Hearing Patterson tell that story, Karen Swallow Prior was outraged.

"Regardless of one's view of how pastors should counsel women who are being abused," Prior says, "we should be uniform in denouncing any sexualization of a child."

Prior, a professor of English at Liberty University in Lynchburg, Va., and about 30 other women immediately drafted the letter objecting to Patterson's remarks, addressing it to the Board of Trustees of Patterson's seminary.

"The future of the Southern Baptist Convention is at stake," Prior says. "As the world, as our country and our churches grow more diverse and the old guard of white male leadership fades away, we need to have people who will keep alive the doctrines and beliefs that people like myself believe in."

"[Patterson] needs to step down, or other men need to step in and recognize the inappropriateness of this kind of leadership," she says.

Within 24 hours of the letter's release, 2,100 Southern Baptist women had signed it, identifying the churches to which they belonged.

"I passed it on to women in my church," says Krissie Inserra, whose husband is the pastor of a Southern Baptist church in Tallahassee, Fla.
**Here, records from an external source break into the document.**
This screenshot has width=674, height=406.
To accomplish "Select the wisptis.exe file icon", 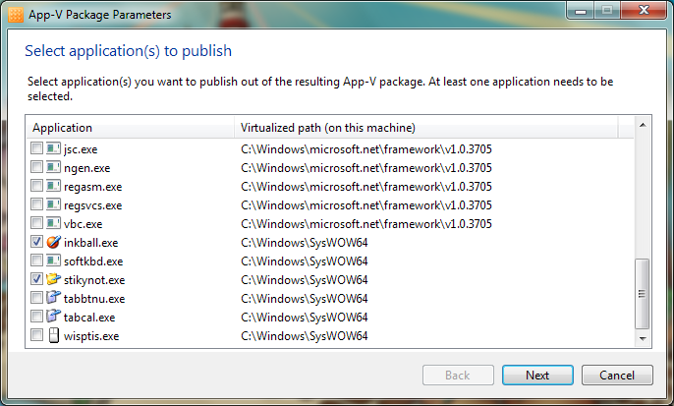I will 53,335.
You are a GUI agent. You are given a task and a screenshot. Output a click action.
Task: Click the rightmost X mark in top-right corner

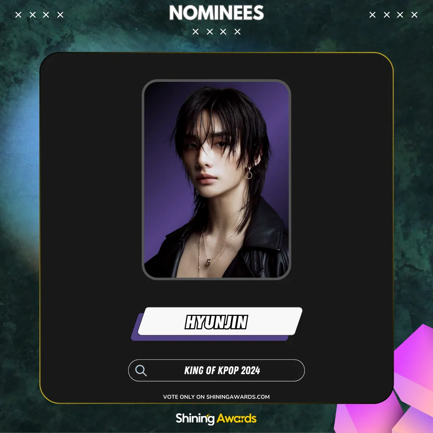pyautogui.click(x=414, y=15)
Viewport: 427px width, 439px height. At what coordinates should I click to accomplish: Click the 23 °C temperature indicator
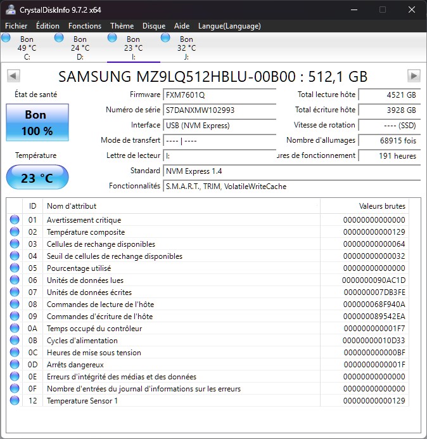pos(37,178)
"I am proud to be a Southern Baptist," she says. "I think we do a lot of really great things. However, I am ashamed to be associated with this type of behavior, and I think a lot of women — and men — feel the same way. We cannot let this stand."
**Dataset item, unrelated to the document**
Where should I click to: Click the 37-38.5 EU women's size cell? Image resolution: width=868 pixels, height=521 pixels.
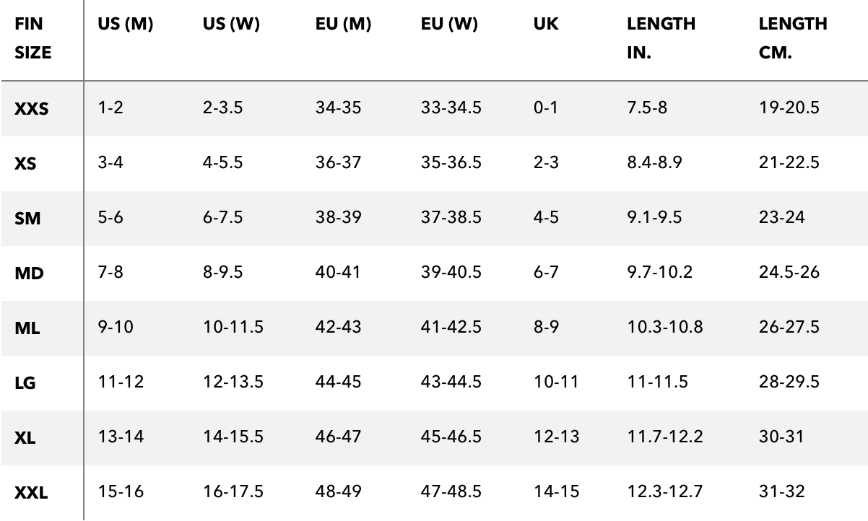451,218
The controversy over Patterson's remarks has put a spotlight on the denomination's teachings about men's and women's distinctive roles in church and at home and the Southern Baptist beliefs that women should follow biblical directions to "submit" to their husbands and that men should hold the key leadership positions in the church.

Some prominent Southern Baptist women say male church leaders cite such teachings to justify their mistreatment of women. Beth Moore, a popular evangelical author, last week wrote a lengthy and angry blog post last week describing "attitudes of some key Christian leaders that smacked of misogyny, objectification and astonishing disesteem of women." She said she had encountered "one of the most demoralizing realizations of my adult life: Scripture was not the reason for the colossal disregard and disrespect of women among many of these men. It was only the excuse. Sin was the reason."

Among those who responded to Moore's post was Denny Burk, president of the Council on Biblical Manhood and Womanhood, an evangelical organization that promotes the philosophy of complementarianism.

"I grieve to read Moore's description of her experiences, but I am grateful that she shared them," Burk wrote. "Men, we have got to get better."

The letter from the Southern Baptist women does not challenge the teaching of complementarianism, and proponents of the principle argue that the failings of male Christian leaders should not discredit the teaching.

"In its essence, complementarianism simply affirms the fact that God created both men and women equally in his image and each with its respective role," says Albert Mohler, president of the Southern Baptist Theological Seminary. While Mohler takes no position on how Southern Baptist Convention leaders should handle the Paige Patterson controversy, he concedes that "even essential truths can be misused."

"There is no excuse for any kind of harmful statement, demonstration of sexism, or condescension from any man to any woman, and particularly from any man who has spiritual responsibility," Mohler says. "Many men act very badly, and men who act badly claiming the mantle of complementarianism can be some of the most dangerous."